Tuesday, September 08, 2009

forgetting about it to death

A friend of ours used this phrase to describe the closing of our church site. I know I walk the fine line of criticizing and maybe even gossip but if a girl can't parse her heartbreak on her blog, then, I ask, where can she?

I remember when we joined this church, when we had only lived here two seasons and we only had the two boys. Right away, Manny was chatting with the worship band, the painter-hipster offering for him to strum the Stratocaster. Benicio was taken with the other children, the gaggle of rambunctious boys. Geoff and I thought, they're comfortable here. We know God wants us to be in the city. We kind of fit into this scene of transplanted suburbanites turned hip and edgy by college and by reading Tim Keller and Jack Miller. We like this. We are like this. So, in haste we took the steps of membership. I took sermons on my ipod to the gym and to the market. I went through the Westminster confessional with the boys. We went to home group, to planning meetings, to vision-meetings, to search committee meetings, in-covenant retreat, leadership retreat. We tried with all available might to develop friendships while doing so. All in the name of community. Trying to weave this great garment together.

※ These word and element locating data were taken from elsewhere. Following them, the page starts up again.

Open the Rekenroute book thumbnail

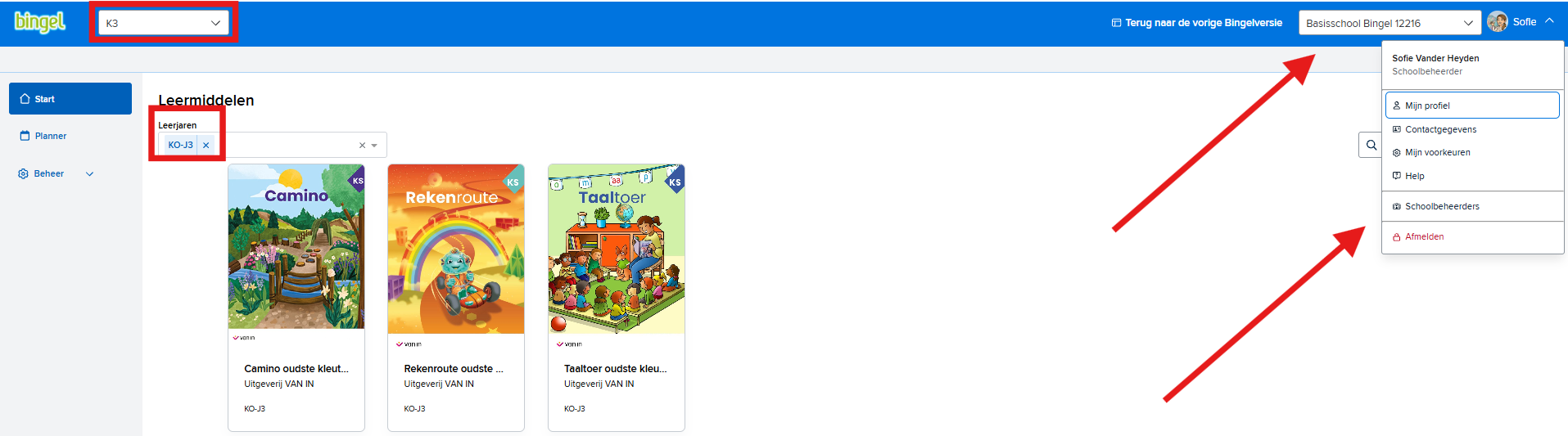click(x=456, y=249)
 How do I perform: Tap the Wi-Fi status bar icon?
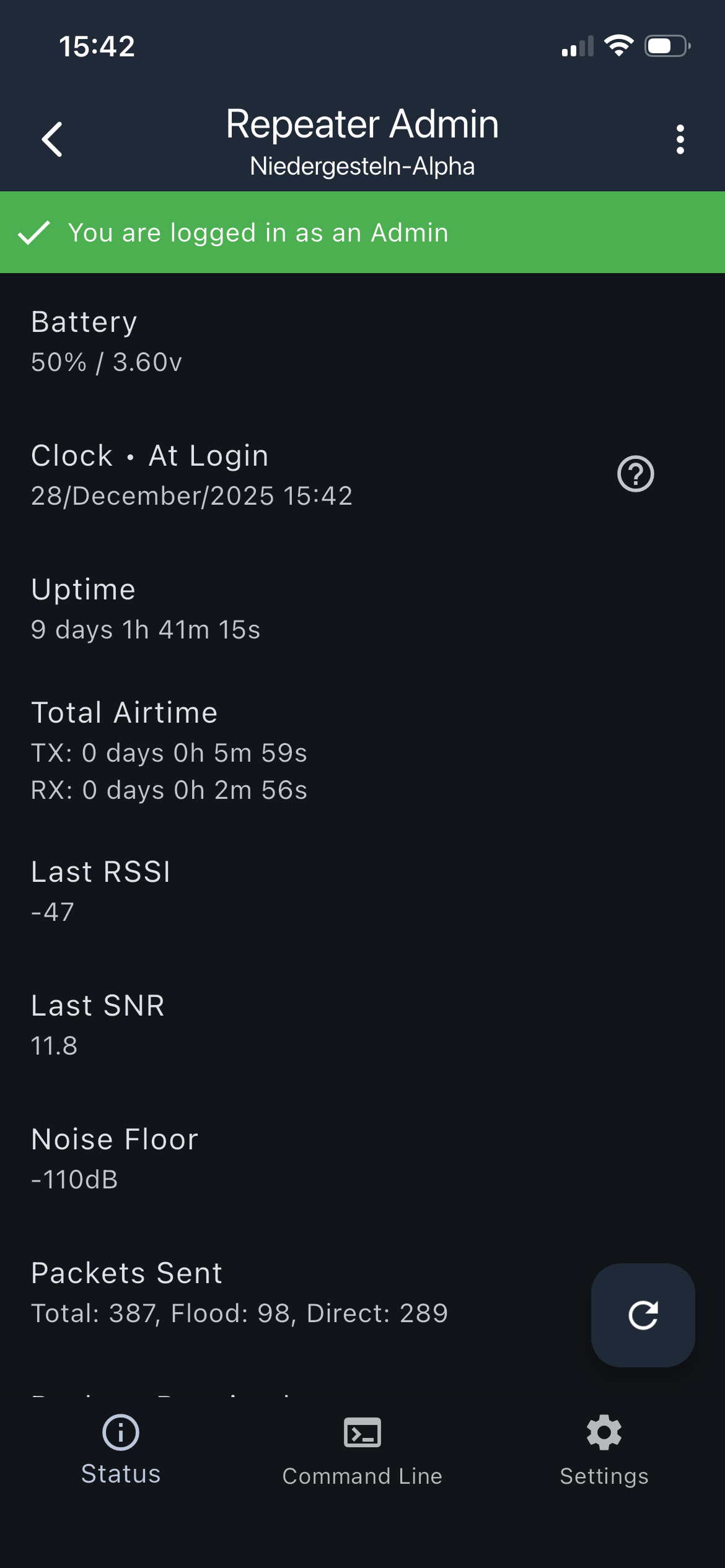point(618,46)
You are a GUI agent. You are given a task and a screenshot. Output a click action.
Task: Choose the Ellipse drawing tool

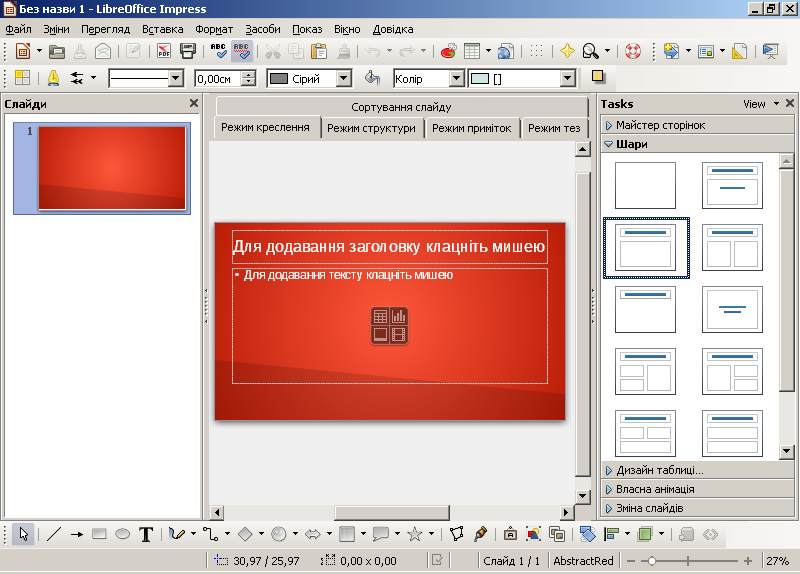pos(122,534)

And after the stuttered and awkward steps of planting a site in the Northwest, the thing started to come apart. Our leadership, made of broken sinners, as we all are, had a bad string of mishaps. Family sickness, mismatched talent-set, a pool of poorly-suited pastoral candidates, and now our church must close its doors. Those friendships, some hearty and full of stories of mutual rescue you'd want to cry. And some friendships are brittle and shallow from competitiveness and sarcasm.

I sometimes think, as our friend puts it, that if I could forget about it all to death, that this wouldn't hurt. I vacillate between thinking paranoid thoughts that the church leadership is Big Brother out to get us and thinking that a season of closure and recreation would be good. As a good religion major, I know this is normal. That it is absolutely human to turns one faith over and over in one's hand-- sometimes seeing that the whole thing could be nonsense or that the whole thing is all you have.

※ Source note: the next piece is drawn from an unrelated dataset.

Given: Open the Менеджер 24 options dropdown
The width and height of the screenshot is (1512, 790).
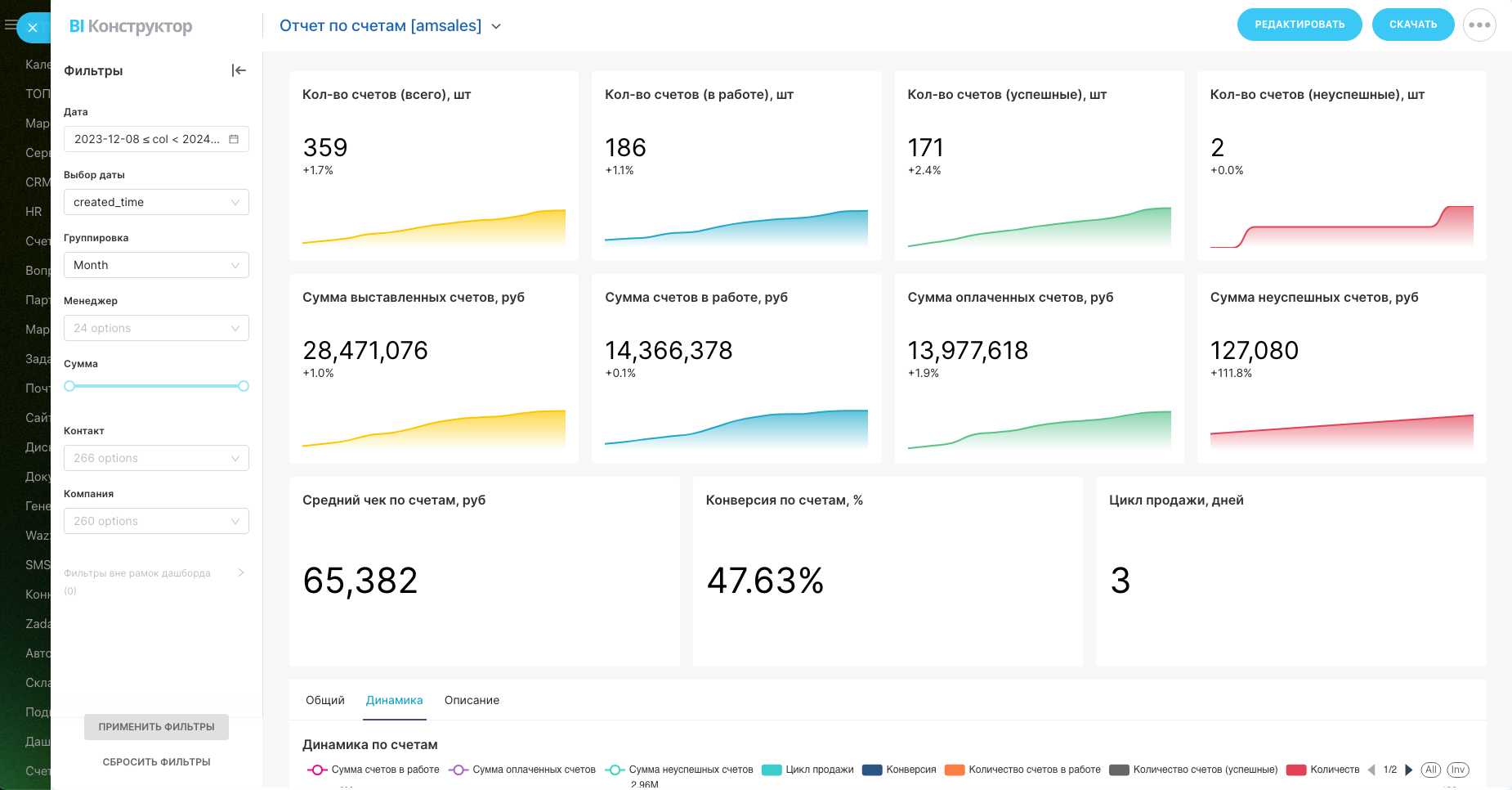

As we go forward, I'm not interested in the ways we have been wounded, the slip-ups, the ways we were shafted or overlooked. I am interested in the shoots, the impossible and improbable growth and maturity that will, that fucking have to, appear.

disbelief

-I cannot believe that summer's over.
-I cannot believe that I have four children who can strap themselves into their car seats.
-I cannot believe that Clara's going to stay for lunch bunch.
-I cannot believe that we didn't finish all of our sunscreen. Will it hang on for another year?
-that the raspberries are almost all gone from the backyard.
-that my boys will ride the bus.
-that Calliope will be our own little duet--going to daily Mass, to the library, to the market.